Patients with Unresectable HCC Lived Longer When Given Hepatic Arterial Infusion Chemotherapy Versus Standard of Care

October 6, 2020

Overall survival was better with hepatic arterial infusion chemotherapy compared with transarterial chemoembolization, according to phase 3 study findings.

Patients with hepatocellular carcinoma (HCC) whose tumors couldn’t be surgically removed lived longer after being treated with hepatic arterial infusion chemotherapy (HAIC) compared with those who received transarterial chemoembolization (TACE), according to phase 3 study findings presented at the 2020 European Society for Medical Oncology Virtual Congress.

The trial, which was conducted in China, included 315 patients who were chosen randomly to receive either HAIC with oxaliplatin, fluorouracil and leucovorin, or TACE. Patients were mostly men, at least 18 years old and had a primary HCC tumor measuring more than seven centimeters. In addition, 90% of the patients had hepatitis B infection, 60% had liver cirrhosis and about half had more than three lesions.

TACE is the current standard of care for patients with unresectable intermediate-stage HCC. “Intermediate or BCLC B stage HCC is a largely heterogenous group that includes patients who do not benefit from TACE — the standard of care — with a median overall survival of only nine to 13 months,” Dr.
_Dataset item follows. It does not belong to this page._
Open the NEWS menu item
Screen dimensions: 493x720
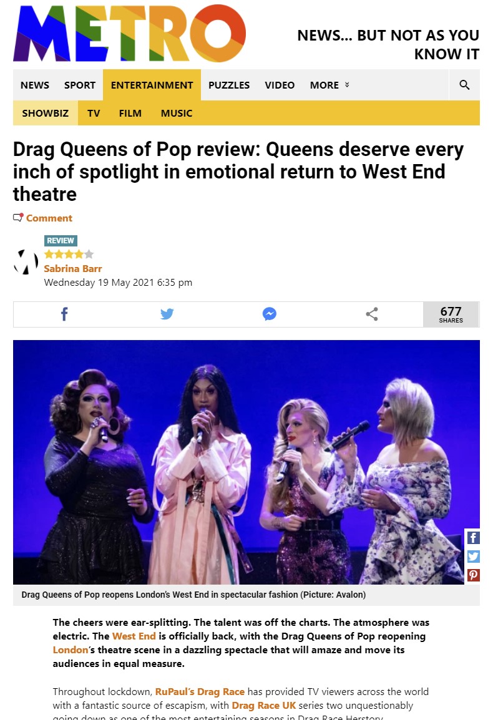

Lorenza Rimassa, associate professor of medical oncology, Humanitas University and Humanitas Research Hospital-IRCCS in Milan, Italy, said in a discussion following the presentation. “This represents an important unmet clinical need and new data are strongly needed.”

Patients who were treated with HAIC received up to six cycles, whereas TACE was given on demand. Treatment continued until tumor progression or if the patient could no longer tolerate it.
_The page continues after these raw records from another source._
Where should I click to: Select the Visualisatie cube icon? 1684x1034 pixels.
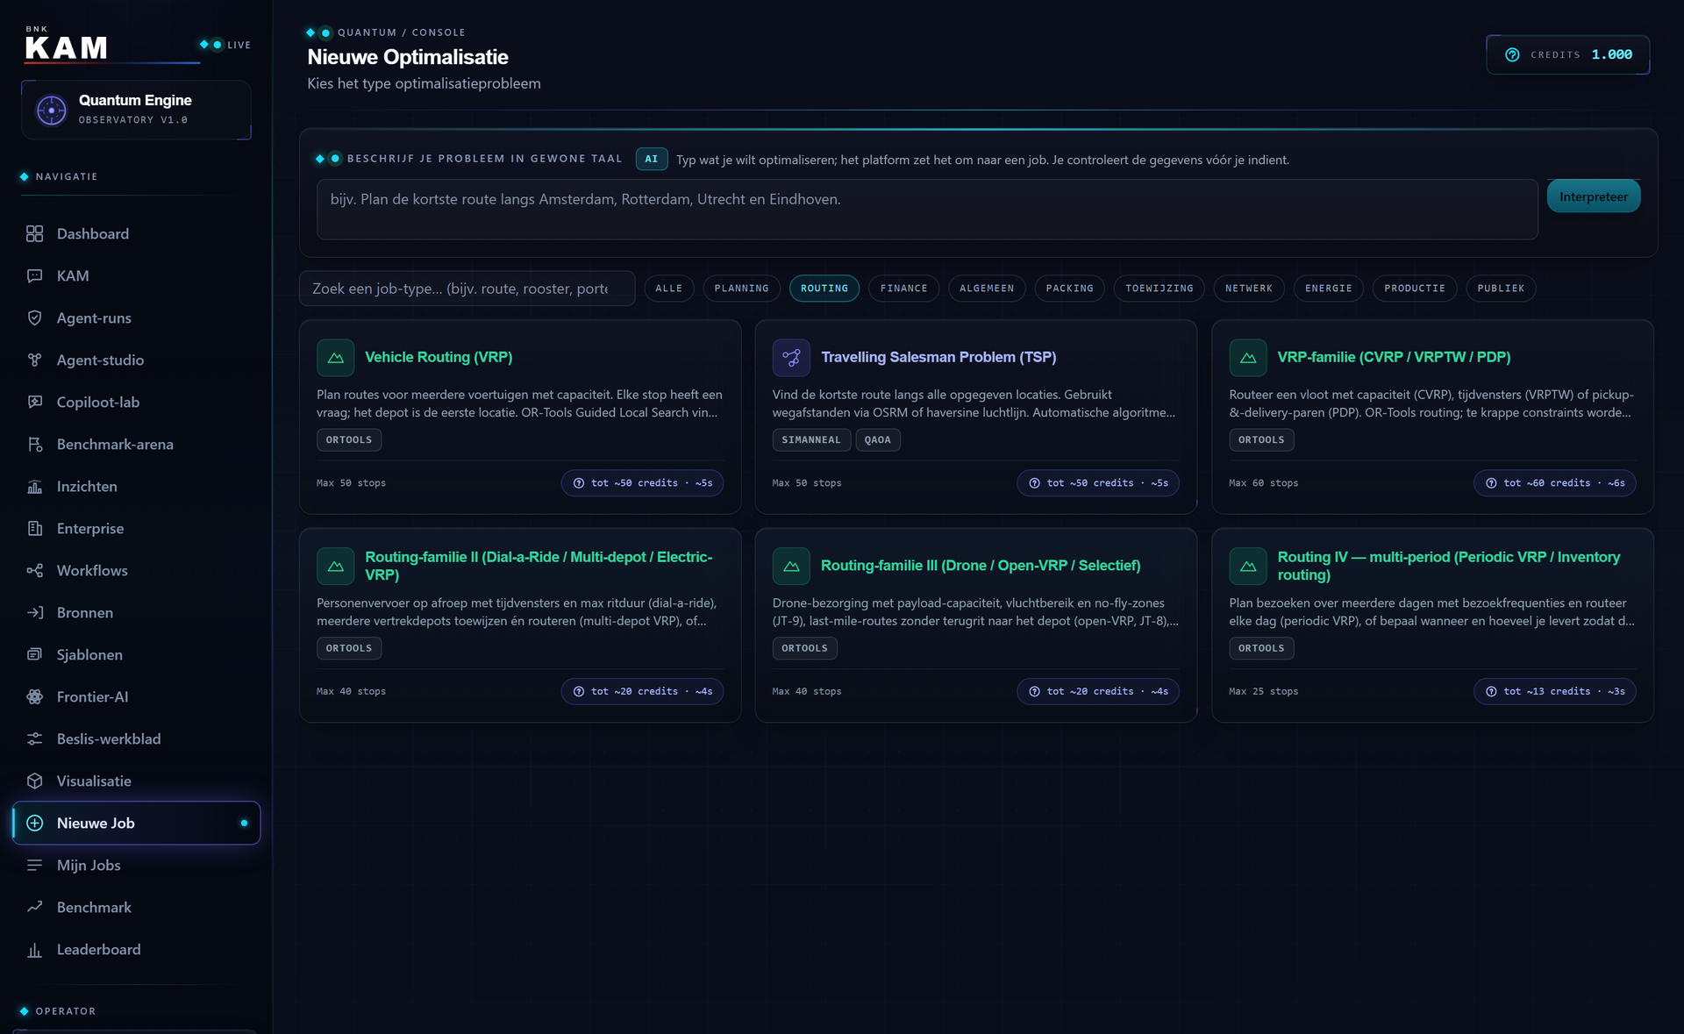(34, 781)
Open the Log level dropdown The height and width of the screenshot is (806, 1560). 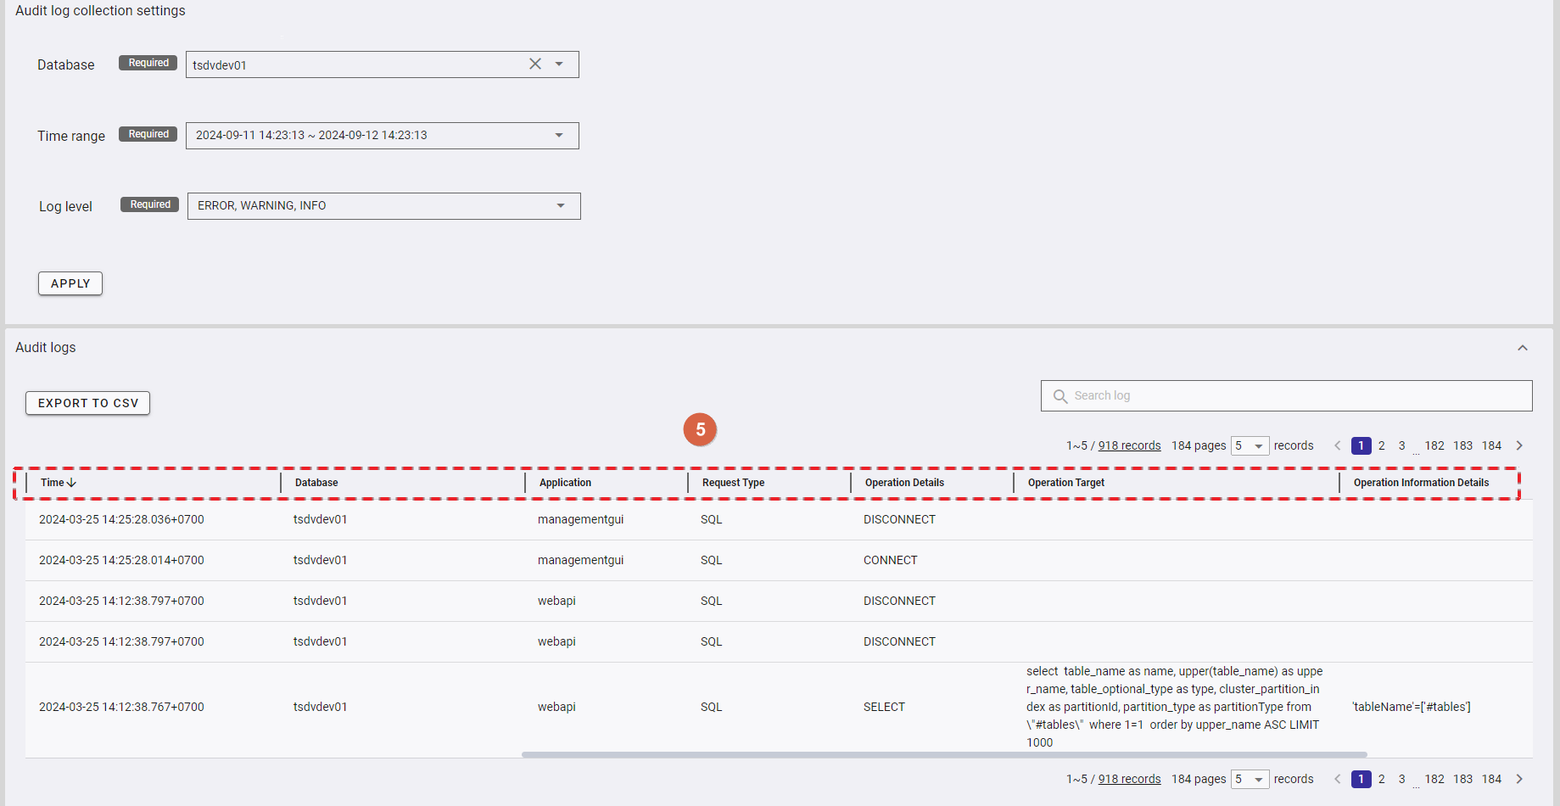pyautogui.click(x=561, y=206)
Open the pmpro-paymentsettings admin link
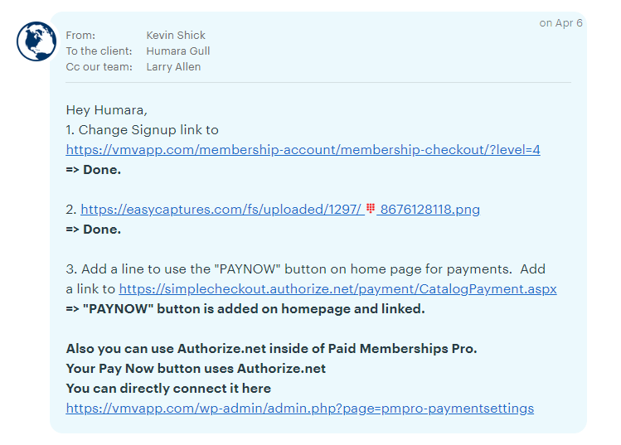The height and width of the screenshot is (445, 621). [x=299, y=409]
“There was no significant difference in the number of patients receiving either subsequent treatment between the two (groups),” study author Dr. Ming Shi, department of Hepatobiliary Oncology, Cancer Center, Sun Yat-sen University, in Guangzhou, China, said during the virtual meeting.

The researchers found that overall survival, the study’s primary endpoint, was 23.1 months with HAIC compared with 16.07 months with TACE. HAIC patients also had a higher overall response rate compared with TACE patients, 45.9% versus 17.9%, respectively. Median progression-free survival, or the time a patient lives without disease worsening, was 9.63 months in the HAIC group versus 5.4 months in the TACE group.

“We can appreciate that overall survival is longer than expected in the TACE (group), overall survival curves seem to separate after six months, (and) progression-free survival curves seem to separate from the beginning,” Ramissa said. “(But) we have further questions.”

Although both groups experienced serious side effects, HAIC had a better safety profile compared with TACE, Shi said. Serious side effects occurred in the TACE group (30%) versus the HAIC group (19%). These included abdominal swelling caused by accumulation of fluid, hyperbilirubinemia (too much bilirubin in the blood), upper gastrointestinal bleeding, inflammation of the bile duct system and infection. However, the HAIC group experienced more occurrences of thrombocytopenia, neutropenia and diarrhea. Two treatment-related grade 5 events were seen in each group.

The cut-off for the present analysis was April 2020 and patient follow-up is on-going.

“HAIC is not a globally accepted treatment for HCC,” Rimassa said regarding trial design. “It is mainly used in China where this trial has been conducted and more clinical trials are needed to define it’s true.”